- -15%
- -15%
Na książkę składają się dwie części. W pierwszej, subiektywnie najistotniejszej, autor stawia nieporadne kroki w kierunku Stanisławy Przybyszewskiej, legendarnej pisarki dwudziestolecia międzywojennego. Mimo tego, że „Stascha” nie jest szerzej rozpoznawalna, ma jednak grono gorących wielbicieli. Poświęcono jej już co najmniej kilka książek i dziesiątki artykułów w języku polskim i angielskim, ale wydaje się, że jej potencjał intelektualny jest na tyle silny, że będzie jeszcze bardzo długo fascynowała badaczy i badaczki. Uskok jest właśnie kolejną, mocno subiektywną próbą przyjrzenia się pisarce z nadzieją na powiedzenie czegoś o niej nowego. Nie jest to biografia totalna, wyjaśniająca całą twórczość i życie córki „smutnego szatana”, a jedynie otworzenie kilku perspektyw dotąd obecnych trochę na boku. Autor książki przygląda się zatem jej swoistej narkonautyce – obecności w jej tekstach i życiu środków psychoaktywnych, jej prototypowym dla transhumanizmu i niezwykle ważnym relacjom z maszynami, ale też jej zainteresowaniu dla homoseksualizmu czy literatury popularnej. Jej symbolicznemu zabijaniu ojca.
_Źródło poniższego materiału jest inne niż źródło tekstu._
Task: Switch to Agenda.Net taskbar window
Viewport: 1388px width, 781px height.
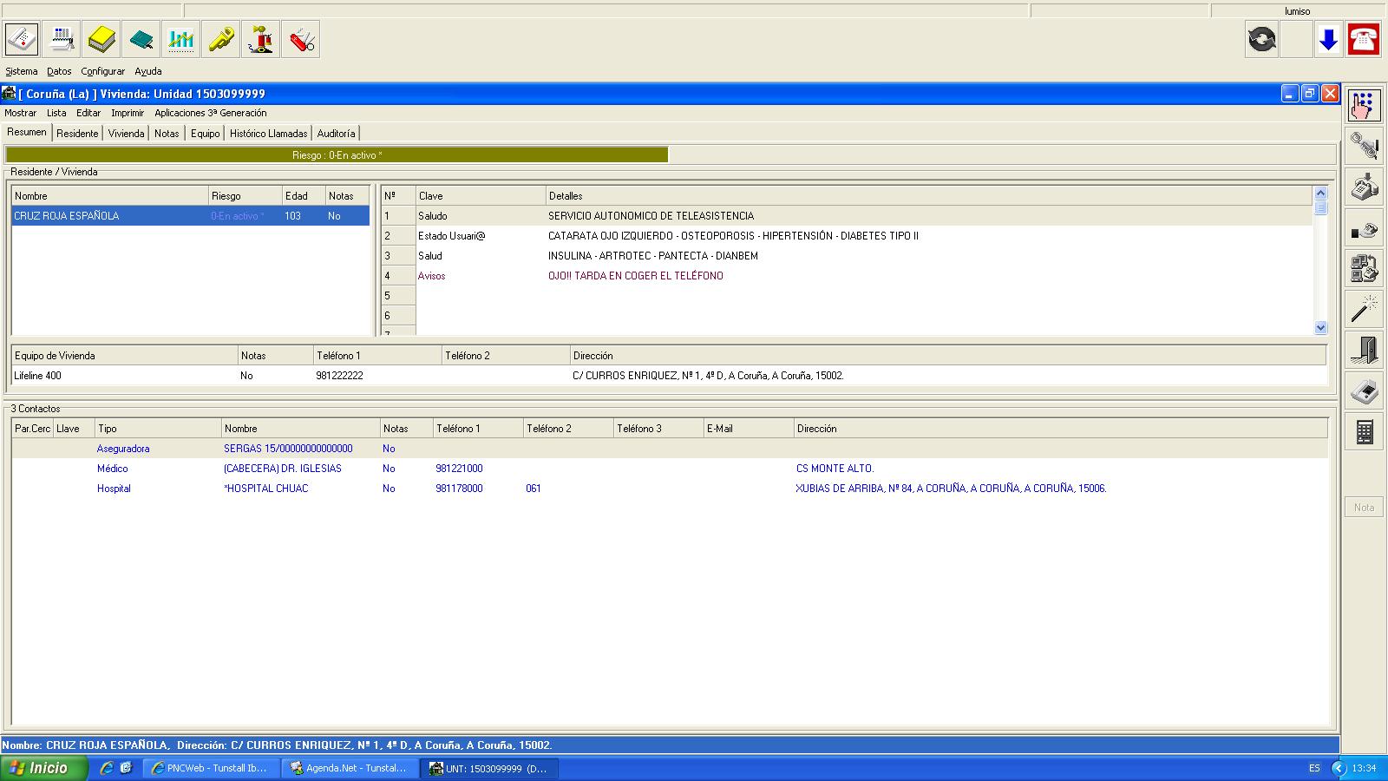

Jej ekscentryzmom życia codziennego, które nazywane są w tej książce po prostu performansem życiowym. I ostatecznie performans staje się tu kluczem do Przybyszewskiej, a narzędziem – w pewnej mierze – współczesna performatyka. Materiałem badawczym są tu zarówno utwory fikcjonalne gdańskiej pisarki, jak i jej potężna, zaświadczająca egzystencję korespondencja.
Druga część monografii odnosi się do kilku innych istotnych postaci polskiej literatury XX wieku, także na różne sposoby zaznaczających egzystencję – czasem bliżej, czasem dalej od strategii Przybyszewskiej. Autor nazywa te postaci drugoplanowymi bohaterami książki. Jest więc Gombrowicz, który „popełnia” zaskakujący Kronos, jest Białoszewski ze swoim Tajnym dziennikiem, jest i Poświatowska w zadziwiający sposób przypominająca Sylwię Plath i jej ścieżki w twórczości oraz ścieżki życiowe. Uskok kończy się krótką opowieścią o tym, jak (nie)oczekiwanie utrudniane bywa i uniemożliwiane poświadczanie przez moich bohaterów egzystencji.
Dlaczego metafora uskoku? „Uskok” to konkluzja być może pesymistyczna, ale niosąca też świadomość wartości życia, jego nieprzechodniości wobec nieprzechodniości języka. Życie i język, jak dwa bloki skalne, przylegające do siebie, ale z zaznaczonym uskokiem.